**REQUIRED WORK:**
Print the line containing "The width and" and all lines after it, unchanged, through the end of the data. Leave the pictures out.

── DATA

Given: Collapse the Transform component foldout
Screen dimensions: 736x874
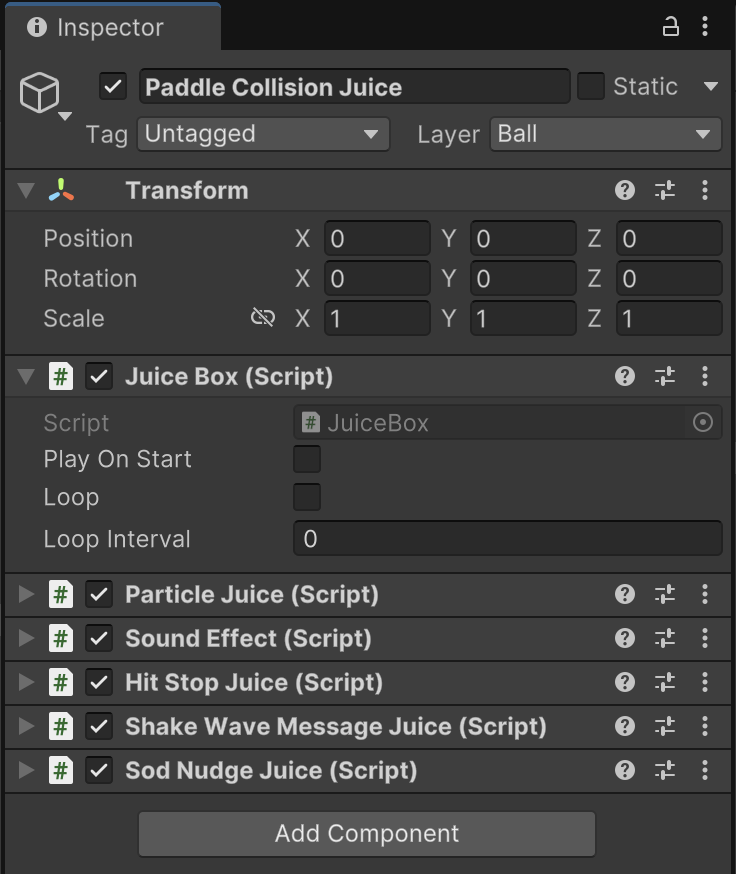Looking at the screenshot, I should pos(26,190).
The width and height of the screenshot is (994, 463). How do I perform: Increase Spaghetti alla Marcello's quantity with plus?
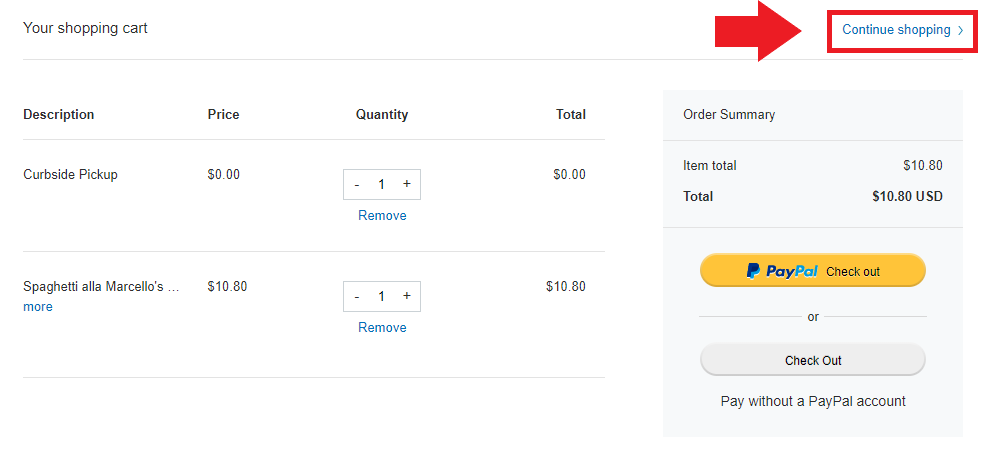(x=406, y=296)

────

**RESULT BELOW:**
The width and height of the screenshot is (994, 463). How do I perform: Increase Spaghetti alla Marcello's quantity with plus?
(x=406, y=296)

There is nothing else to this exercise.